Job
Copy the rows below, substituting "Display area" for every occurrence of "Viewport" and leaving everything else as it is.

Material for this exercise
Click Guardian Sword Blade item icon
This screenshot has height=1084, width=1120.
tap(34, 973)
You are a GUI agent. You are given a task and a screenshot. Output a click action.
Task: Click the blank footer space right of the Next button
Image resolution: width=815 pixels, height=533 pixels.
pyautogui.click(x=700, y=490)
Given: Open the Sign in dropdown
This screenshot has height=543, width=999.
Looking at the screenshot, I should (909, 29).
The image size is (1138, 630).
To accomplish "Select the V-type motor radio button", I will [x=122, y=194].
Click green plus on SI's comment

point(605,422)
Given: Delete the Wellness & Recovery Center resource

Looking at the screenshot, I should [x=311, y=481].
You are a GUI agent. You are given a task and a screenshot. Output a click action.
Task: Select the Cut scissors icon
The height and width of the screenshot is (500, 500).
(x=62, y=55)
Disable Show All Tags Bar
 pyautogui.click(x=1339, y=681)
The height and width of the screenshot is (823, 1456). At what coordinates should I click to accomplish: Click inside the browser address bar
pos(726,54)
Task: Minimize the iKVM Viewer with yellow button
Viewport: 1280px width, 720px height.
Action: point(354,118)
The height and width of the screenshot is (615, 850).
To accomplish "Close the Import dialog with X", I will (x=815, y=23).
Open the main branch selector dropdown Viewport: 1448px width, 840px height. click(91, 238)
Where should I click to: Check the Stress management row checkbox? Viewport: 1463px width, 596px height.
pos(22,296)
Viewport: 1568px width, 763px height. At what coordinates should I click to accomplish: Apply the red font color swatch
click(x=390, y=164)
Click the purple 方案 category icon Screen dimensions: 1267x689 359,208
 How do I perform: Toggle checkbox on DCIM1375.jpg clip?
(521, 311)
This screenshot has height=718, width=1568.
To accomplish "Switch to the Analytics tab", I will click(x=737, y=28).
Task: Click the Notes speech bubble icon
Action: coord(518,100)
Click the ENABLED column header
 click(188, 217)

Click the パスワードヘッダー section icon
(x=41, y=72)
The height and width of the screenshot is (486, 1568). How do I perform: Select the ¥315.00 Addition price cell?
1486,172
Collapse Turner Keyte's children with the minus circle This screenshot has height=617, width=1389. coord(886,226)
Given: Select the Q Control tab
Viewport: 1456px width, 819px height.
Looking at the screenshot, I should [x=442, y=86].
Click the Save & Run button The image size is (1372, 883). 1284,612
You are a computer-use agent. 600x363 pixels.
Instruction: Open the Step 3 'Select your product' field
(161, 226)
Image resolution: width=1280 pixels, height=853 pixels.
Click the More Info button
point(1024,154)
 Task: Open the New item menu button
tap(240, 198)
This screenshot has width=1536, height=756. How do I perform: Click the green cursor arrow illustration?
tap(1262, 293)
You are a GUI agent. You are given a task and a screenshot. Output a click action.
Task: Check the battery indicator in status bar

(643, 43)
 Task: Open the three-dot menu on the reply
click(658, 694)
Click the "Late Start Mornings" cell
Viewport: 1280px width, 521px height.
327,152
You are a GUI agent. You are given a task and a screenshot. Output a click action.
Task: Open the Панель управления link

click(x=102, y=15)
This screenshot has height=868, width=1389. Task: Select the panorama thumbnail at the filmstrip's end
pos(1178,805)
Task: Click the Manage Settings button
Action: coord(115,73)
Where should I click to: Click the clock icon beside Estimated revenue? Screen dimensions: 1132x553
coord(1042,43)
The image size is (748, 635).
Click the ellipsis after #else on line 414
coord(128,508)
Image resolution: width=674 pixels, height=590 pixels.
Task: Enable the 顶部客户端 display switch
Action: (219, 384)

Output
Click Guardian Sword Blade item icon
This screenshot has height=1084, width=1120.
tap(34, 973)
You are a GUI agent. You are given a task and a screenshot. Output a click action.
Task: Click the blank footer space right of the Next button
Image resolution: width=815 pixels, height=533 pixels.
pyautogui.click(x=700, y=490)
Given: Open the Sign in dropdown
This screenshot has height=543, width=999.
Looking at the screenshot, I should (909, 29).
The image size is (1138, 630).
To accomplish "Select the V-type motor radio button", I will [x=122, y=194].
Click green plus on SI's comment

point(605,422)
Given: Delete the Wellness & Recovery Center resource

Looking at the screenshot, I should [x=311, y=481].
You are a GUI agent. You are given a task and a screenshot. Output a click action.
Task: Select the Cut scissors icon
The height and width of the screenshot is (500, 500).
(x=62, y=55)
Disable Show All Tags Bar
 pyautogui.click(x=1339, y=681)
The height and width of the screenshot is (823, 1456). At what coordinates should I click to accomplish: Click inside the browser address bar
pos(726,54)
Task: Minimize the iKVM Viewer with yellow button
Display area: 1280px width, 720px height.
Action: point(354,118)
The height and width of the screenshot is (615, 850).
To accomplish "Close the Import dialog with X", I will (x=815, y=23).
Open the main branch selector dropdown Display area: 1448px width, 840px height. click(91, 238)
Where should I click to: Check the Stress management row checkbox? Display area: 1463px width, 596px height.
pos(22,296)
Display area: 1568px width, 763px height. At what coordinates should I click to accomplish: Apply the red font color swatch
click(x=390, y=164)
Click the purple 方案 category icon Screen dimensions: 1267x689 359,208
 How do I perform: Toggle checkbox on DCIM1375.jpg clip?
(521, 311)
This screenshot has height=718, width=1568.
To accomplish "Switch to the Analytics tab", I will click(x=737, y=28).
Task: Click the Notes speech bubble icon
Action: coord(518,100)
Click the ENABLED column header
 click(188, 217)

Click the パスワードヘッダー section icon
(x=41, y=72)
The height and width of the screenshot is (486, 1568). How do I perform: Select the ¥315.00 Addition price cell?
1486,172
Collapse Turner Keyte's children with the minus circle This screenshot has height=617, width=1389. coord(886,226)
Given: Select the Q Control tab
Display area: 1456px width, 819px height.
Looking at the screenshot, I should [x=442, y=86].
Click the Save & Run button The image size is (1372, 883). 1284,612
You are a computer-use agent. 600x363 pixels.
Instruction: Open the Step 3 'Select your product' field
(161, 226)
Image resolution: width=1280 pixels, height=853 pixels.
Click the More Info button
point(1024,154)
 Task: Open the New item menu button
tap(240, 198)
This screenshot has width=1536, height=756. How do I perform: Click the green cursor arrow illustration?
tap(1262, 293)
You are a GUI agent. You are given a task and a screenshot. Output a click action.
Task: Check the battery indicator in status bar

(643, 43)
 Task: Open the three-dot menu on the reply
click(658, 694)
Click the "Late Start Mornings" cell
Display area: 1280px width, 521px height.
327,152
You are a GUI agent. You are given a task and a screenshot. Output a click action.
Task: Open the Панель управления link

click(x=102, y=15)
This screenshot has height=868, width=1389. Task: Select the panorama thumbnail at the filmstrip's end
pos(1178,805)
Task: Click the Manage Settings button
Action: coord(115,73)
Where should I click to: Click the clock icon beside Estimated revenue? Screen dimensions: 1132x553
coord(1042,43)
The image size is (748, 635).
Click the ellipsis after #else on line 414
coord(128,508)
Image resolution: width=674 pixels, height=590 pixels.
Task: Enable the 顶部客户端 display switch
Action: (219, 384)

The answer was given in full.